The previous Government placed heavy emphasis on supporting the sector. Examples include: the Compact as a framework for partnership working; a new Charities Act; investing in the capacity of the sector, including its infrastructure; introducing new forms of organisation; and many different funding streams. The creation of the special office within the Cabinet Office was itself part of making those relationships and partnerships real and effective, and I pay tribute to the skill and commitment of those who work there. I very much hope and believe that the coalition Government will remain supportive.
Of course, the sector cannot be immune to the economic challenges and must look for new ways of working to make the most effective use of short resources, and I am confident that the sector will do this. The sector is large, fluid and diverse and, as the noble Baroness, Lady Byford, reminded us, we should never forget that three-quarters of voluntary sector organisations receive no funding from statutory sources. However, for those that do, it is important in the new financial climate that we remember their unique contribution and value organisations for that contribution, not for any notion that somehow this sector can provide services cheaper or even, I have sometimes heard it said, at no cost by the use of volunteers. Everyone who has real knowledge of the sector knows that volunteering does not happen without support and that organisation is vital. Let no one be under any illusion about that. It is wonderfully good value, but it is not cost-free, as many noble Lords have acknowledged.
When we think about partnerships across civil society, let us always remember the special contribution that the sector makes. In my view, two things should be singled out. The first is its ability to be innovative, spontaneous and entrepreneurial when addressing social problems. Because it does this, it often heads those problems off at the pass. As an example, I give the work of Citizens Advice. It works all the time: helping people with financial budgeting to prevent debt, or to manage the debt if necessary; negotiating where house repossession is imminent; and working with bailiffs to prevent a family being thrown out of its home. That is all free to the client. It is needless to say that these measures save the Government paying out significant amounts of money and save society huge amounts of distress, but this kind of preventive work is difficult to quantify and justify, and I hope the Minister will give us some reassurance about the priority that the coalition Government put on this preventive work.

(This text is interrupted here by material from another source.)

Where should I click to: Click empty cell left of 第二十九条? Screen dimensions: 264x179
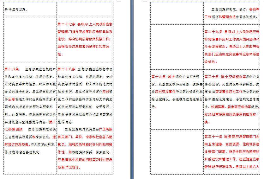[x=177, y=47]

The second thing that is unique to the community sector is its ability to engage with service users and the wider community. Only the voluntary sector has that unique perspective. It is closely in touch with disadvantaged people and communities and understands their needs. It is this which enables it to be an effective partner in the delivery of services and in developing social policy. This is the reason why partnerships are vital and why the voice of civil society, through its organisations, needs to be strong as such policies are developed. It is also the reason why we should always remember how important it is to ensure that the voices of users, patients, carers and families, especially those who are disadvantaged, are central in policy-making and why the campaigning side of the work of third sector organisations—the advocacy of which my noble friend Lord Judd reminded us—is so important. It is in this way that we ensure that policies are relevant, targeted and useful to the users, not to those who develop the policies. It is why, in my view, we must be extremely circumspect before we cut funding for this side of civil society organisations’ work, however tempting it might be to see the enabling, campaigning and advocacy work as somehow superfluous in difficult times. I seek the Minister’s reassurance on that point also.

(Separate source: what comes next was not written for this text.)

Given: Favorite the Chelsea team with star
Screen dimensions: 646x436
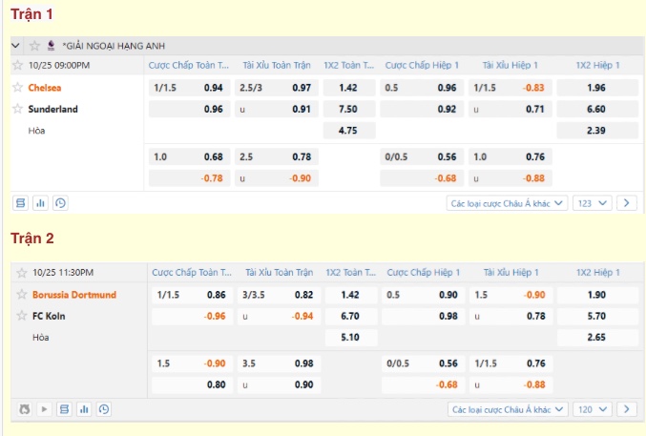Looking at the screenshot, I should click(17, 87).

This is National Carers Week, and I am grateful to the noble Baroness, Lady Byford, for mentioning carers. Before I sit down I want to focus on the contribution of carers and their organisations. There is no better example of the big society, and no clearer example of how society is a very long way from being a broken society, than the contribution of carers. In some areas of social policy, taking note of the needs of carers is absolutely vital. It is vital that the voice of that part of civil society—the 6 million carers who contribute £87 billion to the economy every year with the care they provide—is heard and acknowledged in the areas of pensions, long-term care and the capacity of carers to continue to combine caring with paid employment. If we do not consider carers as central to the development of those particular policies, we shall never be able to engage them in the partnerships which this debate is highlighting and which are so vital to so many parts of social policy.
My Lords, the quality of the introductory remarks made by the right reverend Prelate the Bishop of Leicester and of the ensuing debate demonstrate why this was such a good subject to lay before your Lordships’ House today for debate. We are all indebted to him. Perhaps I may also take this opportunity to welcome the admirable noble Baroness, Lady Warsi, to her new ministerial responsibilities. She was formidable in opposition and she will be formidable both in the Cabinet and at the Dispatch Box here in your Lordships' House. She has brought great credit on herself and I am sure that she will continue to do so for many years to come.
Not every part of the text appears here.